Wanneer laten wij Christus koning over ons zijn? Wij horen in het Evangelie eerst wie dat niet doen: de overheidspersonen lachen Hem uit, de soldaten spotten met Hem. Ja, zelfs één van de misdadigers naast Hem ziet in Hem geen reddende koning.
Maar de andere misdadiger erkent Jesus als koning vol barmhartigheid, als Degene, Die macht heeft om kwaad te vergeven. En Hij bidt daarom: “Jesus, denk aan mij, wanneer Gij in uw koninkrijk gekomen zijt.”

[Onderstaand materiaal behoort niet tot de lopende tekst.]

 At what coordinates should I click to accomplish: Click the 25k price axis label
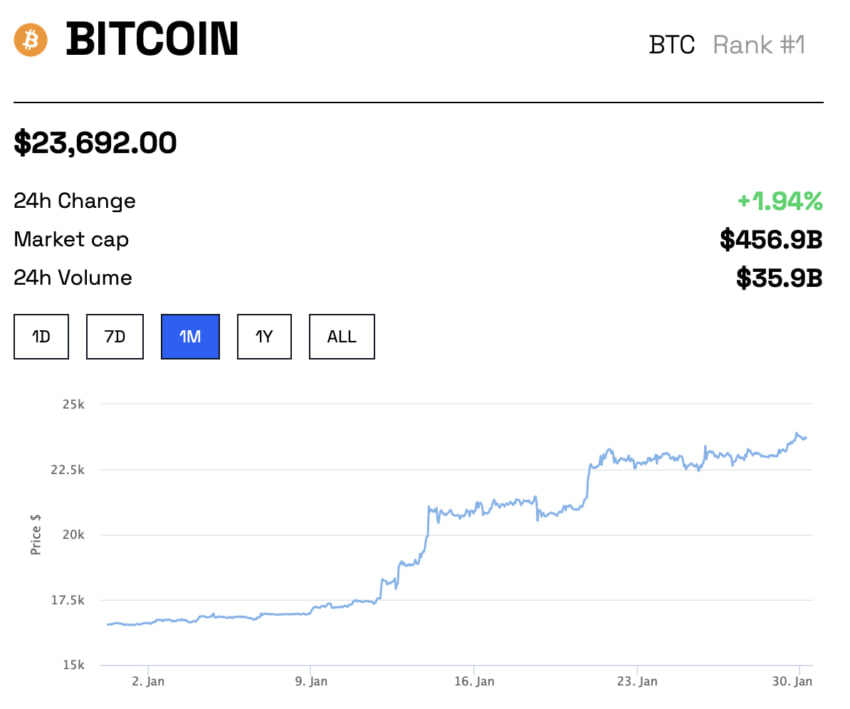[x=74, y=404]
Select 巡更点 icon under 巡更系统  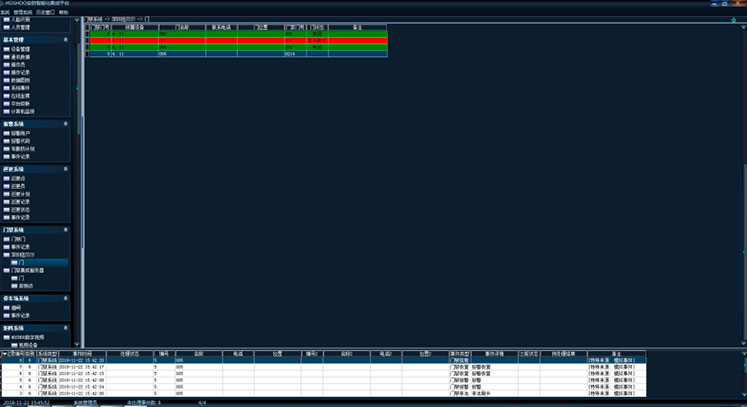click(6, 178)
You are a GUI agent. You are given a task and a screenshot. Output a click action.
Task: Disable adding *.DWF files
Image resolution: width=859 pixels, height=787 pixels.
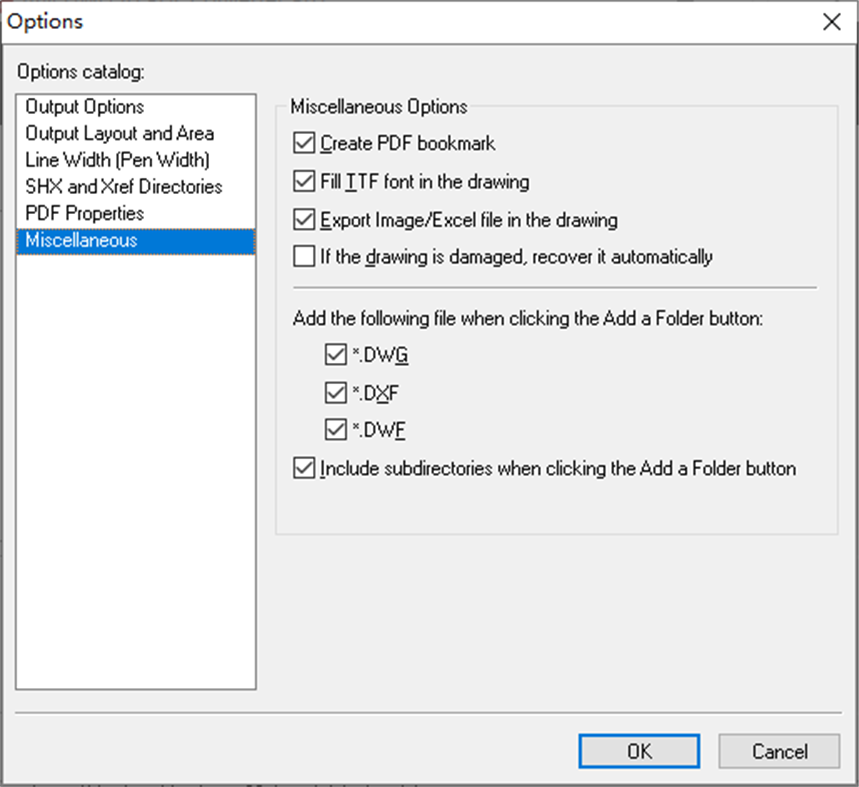pyautogui.click(x=337, y=429)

Volgens de gestigmatiseerde Anna Catharina Emmerich, had de goede moordenaar zoveel spijt van zijn wandaden, dat hij voor zijn dood aan het kruis een intens volmaakt berouw verkreeg die een half uur duurde. En hij krijgt meteen te horen waar zijn toekomstig thuis zal zijn. “Voorwaar, Ik zeg u”, zegt Jesus, “vandaag nog zult gij met Mij zijn in het paradijs.”
Er stond ooit op een bidprentje: “Ik vraag wat de goede moordenaar vroeg aan het kruis.” Zo mogen wij in het leven staan. Dat wij koning Christus altijd weer bidden om zijn barmhartigheid en dat wij vergiffenis vragen voor onze zonden en daarover echt berouw hebben. God zal ons dan zeker tegemoet komen.